The griping aside, the music on this album is just fantastic. It is a perfect blend of jazz rock and prog with enough dynamic contrast, melodic development, and above all else, unchecked virtuosity to keep any proghead thoroughly entertained. My favorite piece of course is the 19'55" multi-movement "Imaginary Voyage" suite. This really is a great track that covers a range of moods and features some excellent playing by all of the band members along with extremely intricate ensemble work - I won't bother going into the numbers of meter shifts per measure but there are a lot.

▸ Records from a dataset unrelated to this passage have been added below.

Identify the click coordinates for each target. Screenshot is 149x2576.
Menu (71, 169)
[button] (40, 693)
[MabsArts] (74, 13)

All in all this is a great album of jazz-rock with an admixture of proggy elements that features the violin as a solo instrument and would make a fine addition to the jazz rock or prog rock album collection. Highly recommended along with the excellent follow-up album Enigmatic Ocean (1977) and other jazz rock albums such as Romantic Warrior (Return to Forever, 1976), Birds of Fire (Mahavishnu Orchestra, 1973), and Cross Collateral (Passport, 1975)."
Journey with Jean-Luc
Jeff Arenson | Colorado Springs, CO United States | 03/12/2002
(5 out of 5 stars)
""Imaginary Voyage" is one of Ponty's best. This is saying a lot because many of Jean-Luc's recordings were great. The disc starts out with "New Country" which was one of Jean-Luc's first pieces to actually receive airplay. The country inspired piece has Jean-Luc putting most "Fiddlers" to shame. Not only is the melody great but the trading of licks between Ponty and guitarist Stuermer is awesome. "The Gardens of Bablylon" is an acoustic flavored piece and is mystifying/hypnotic in nature. Stuermer and Jean-Luc astonish the listener with their acoustic textured virtuosity. The highlight is the first of many Jean-Luc composed Jazz/Classical/Rock suites which is also the title of the disc. Based on the book of the same name this piece is a Ponty masterwork. Part I contains many intricate unison lines. In the next part Zavod plays a keyboard solo over the spacey theme. Part III is classically inspired beauty and brilliance. The main theme is contrapunctal in form and then Ponty, Zavod and Stuermer all play perfectly phrased solos over it and the result is musical awe. Part IV has Jean-Luc take us to Rock/Jazz fusion mode and both Stuermer and Ponty unleash a barrage of notes in their dizzying solo spots. The whole disc is eclectic in nature. The songs range from Country to ethereal as well as the unbelievable. Once again Ponty shows the world how fusion can be entertaining and mesmerizing at the same time."